## TASK INSTRUCTIONS
Without the pictures, set down every record below exactly as it reads.

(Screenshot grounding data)
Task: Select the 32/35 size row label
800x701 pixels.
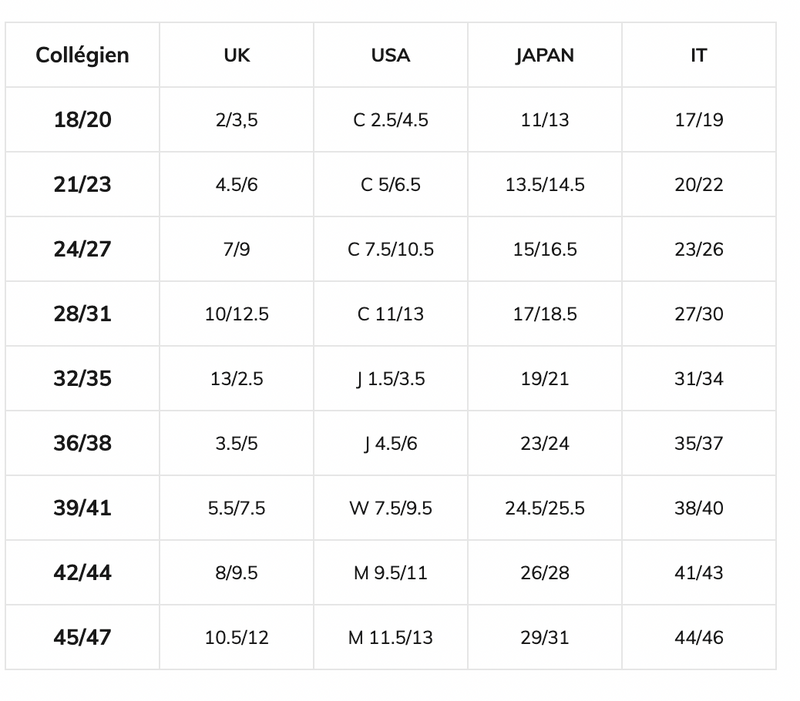Action: click(x=82, y=379)
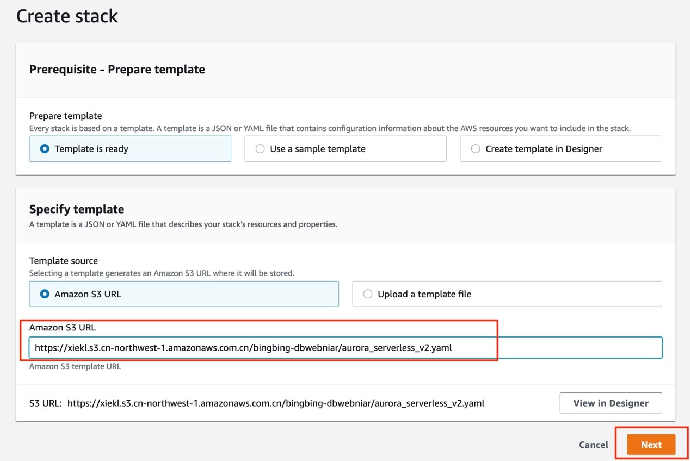Screen dimensions: 690x461
Task: Click the "Specify template" section header
Action: tap(76, 209)
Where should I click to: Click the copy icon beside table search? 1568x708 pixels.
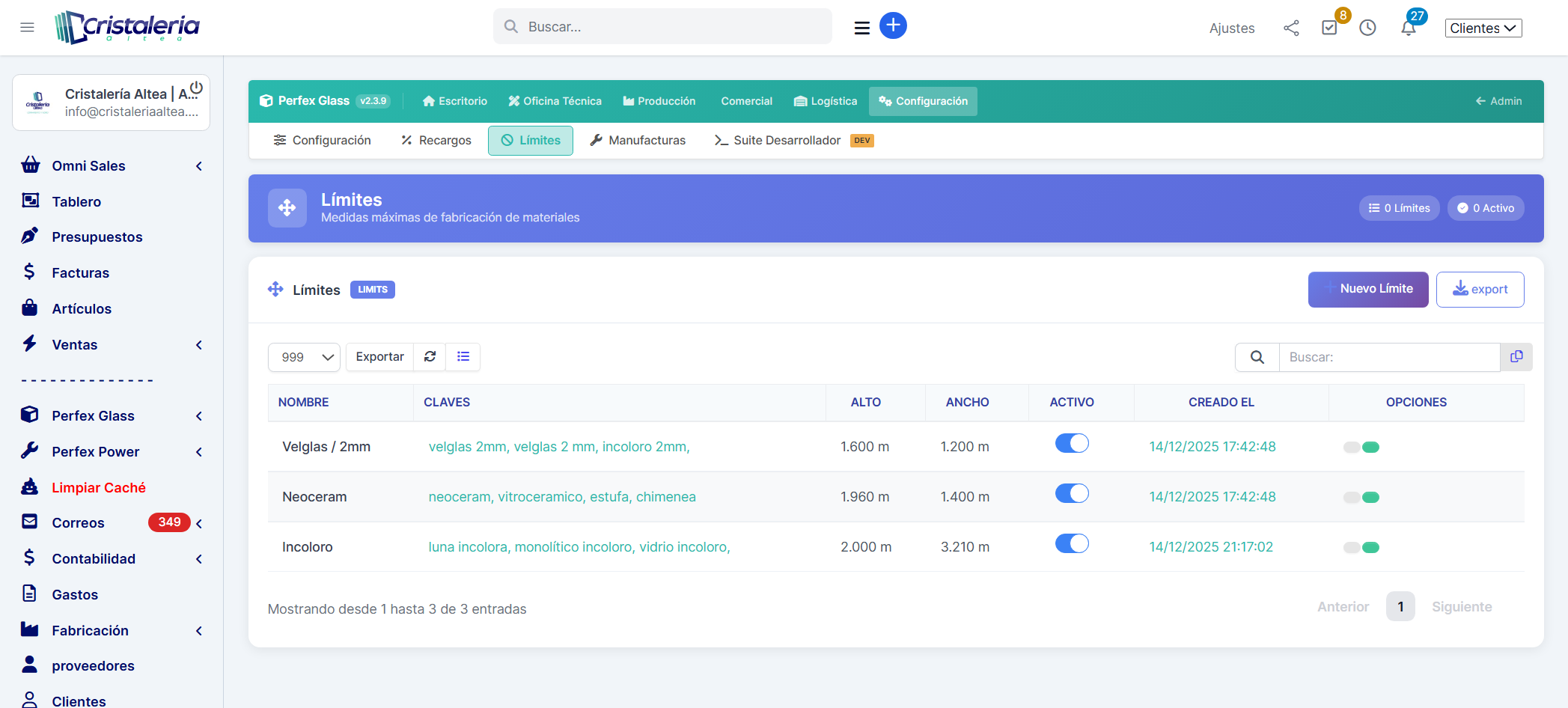(1516, 357)
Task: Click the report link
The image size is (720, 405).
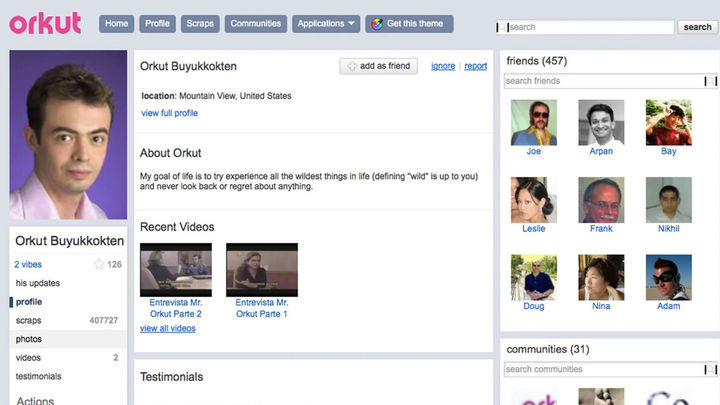Action: (x=476, y=66)
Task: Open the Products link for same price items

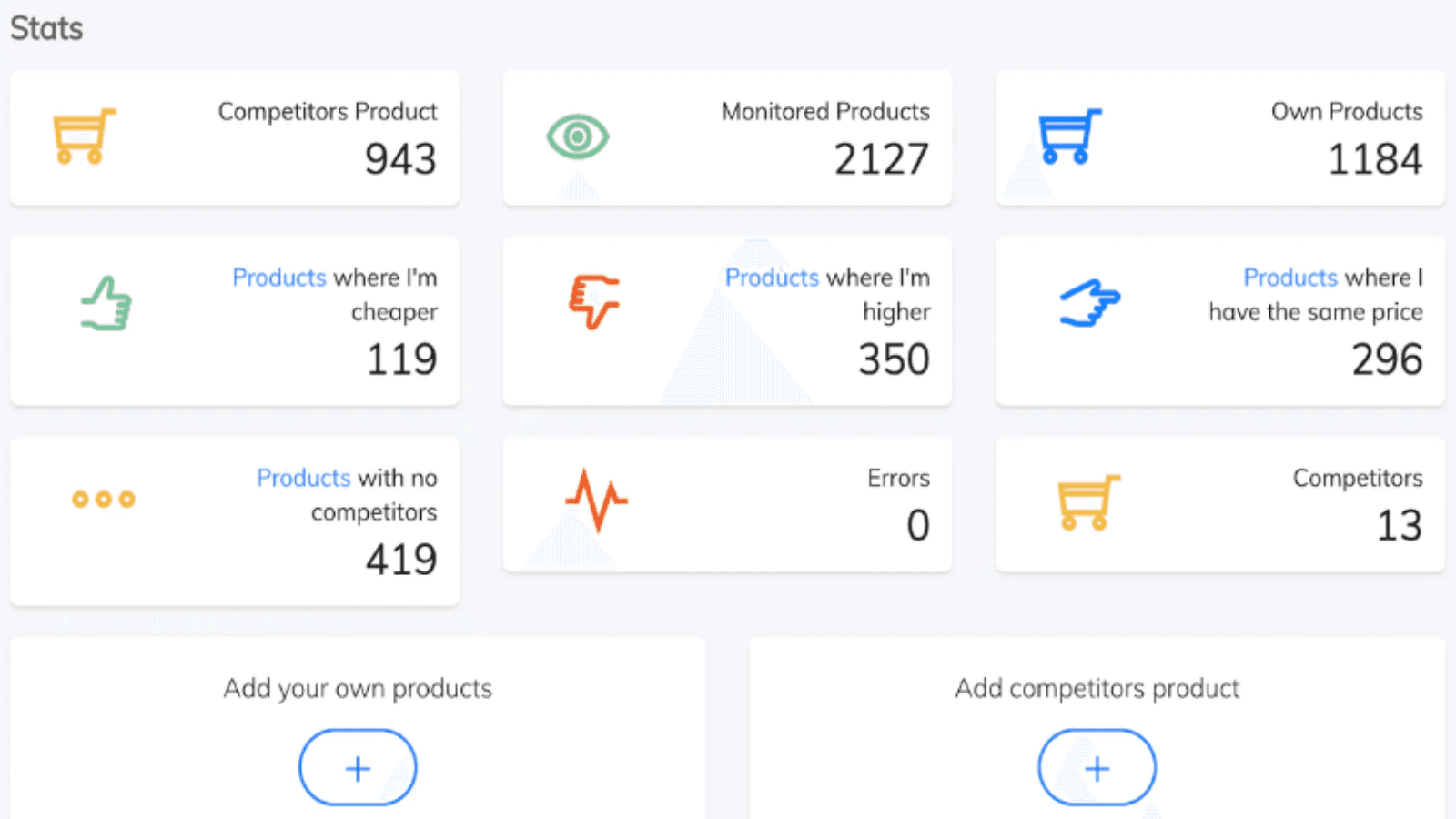Action: click(1290, 278)
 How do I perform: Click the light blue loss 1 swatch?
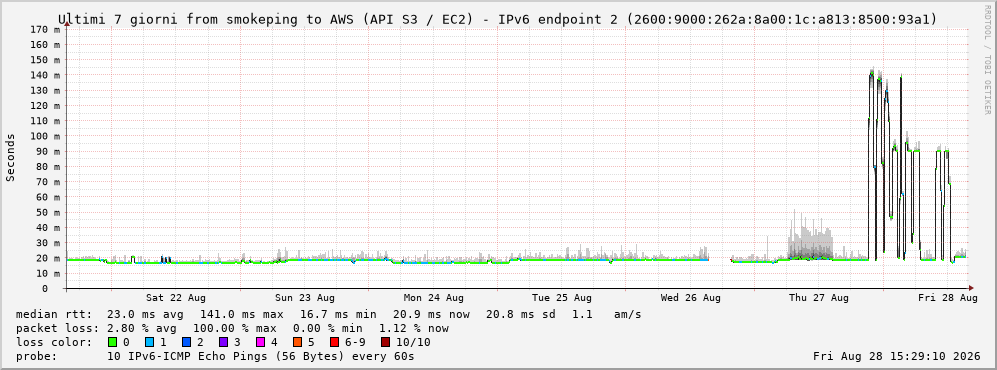click(x=149, y=342)
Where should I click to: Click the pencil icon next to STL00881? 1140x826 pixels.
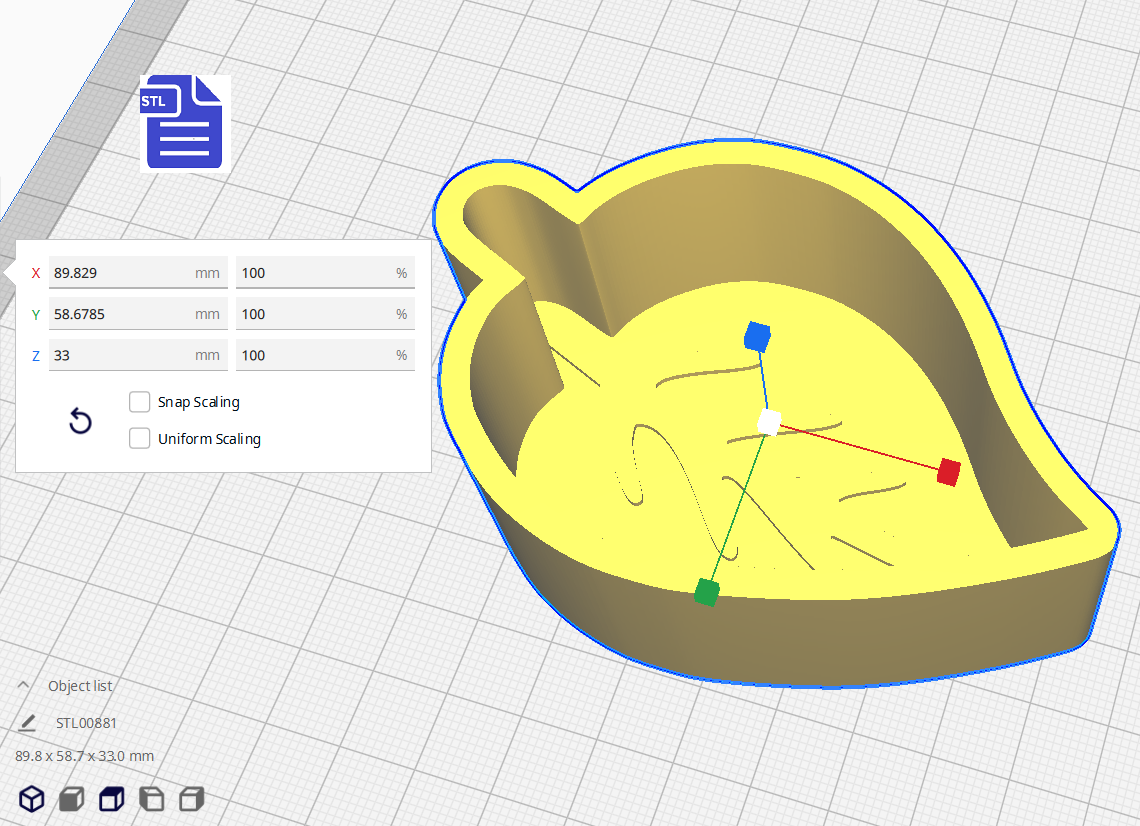(x=27, y=723)
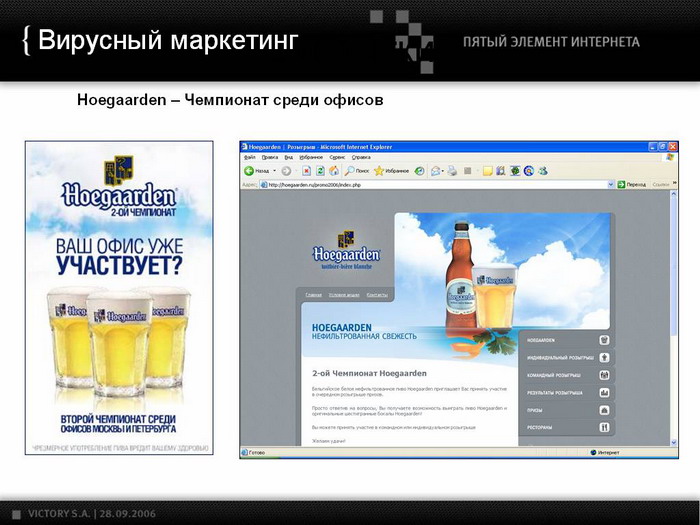Click the restaurants fork-and-knife icon
The height and width of the screenshot is (525, 700).
[x=604, y=427]
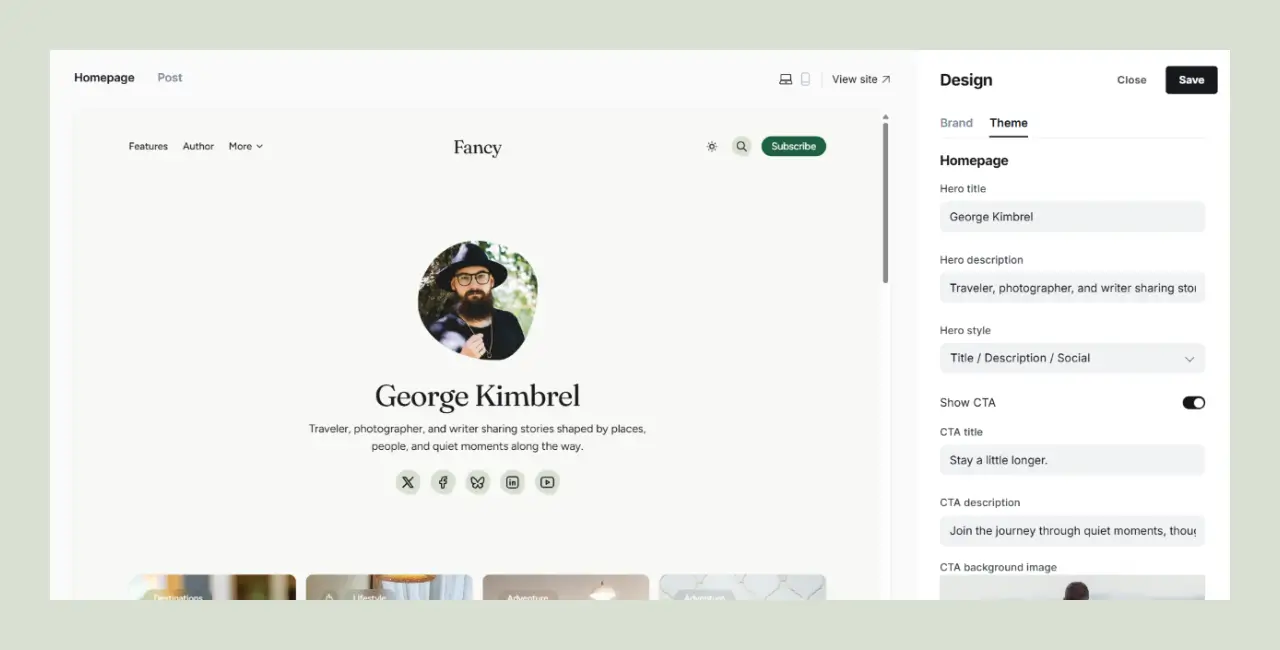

## FINISHED EXERCISE
Task: Select the 32/35 size row label
800x701 pixels.
Action: click(x=82, y=379)
Screen dimensions: 690x461
Task: Click the "Specify template" section header
Action: tap(76, 209)
Where should I click to: Click the copy icon beside table search? 1568x708 pixels.
(1516, 357)
Task: Click the report link
The image size is (720, 405).
Action: (x=476, y=66)
Task: Open the Products link for same price items

Action: click(1290, 278)
 How do I perform: Click the light blue loss 1 swatch?
click(x=149, y=342)
Where should I click to: Click the pencil icon next to STL00881? 1140x826 pixels.
(x=27, y=723)
Click the restaurants fork-and-knife icon
The height and width of the screenshot is (525, 700).
[x=604, y=427]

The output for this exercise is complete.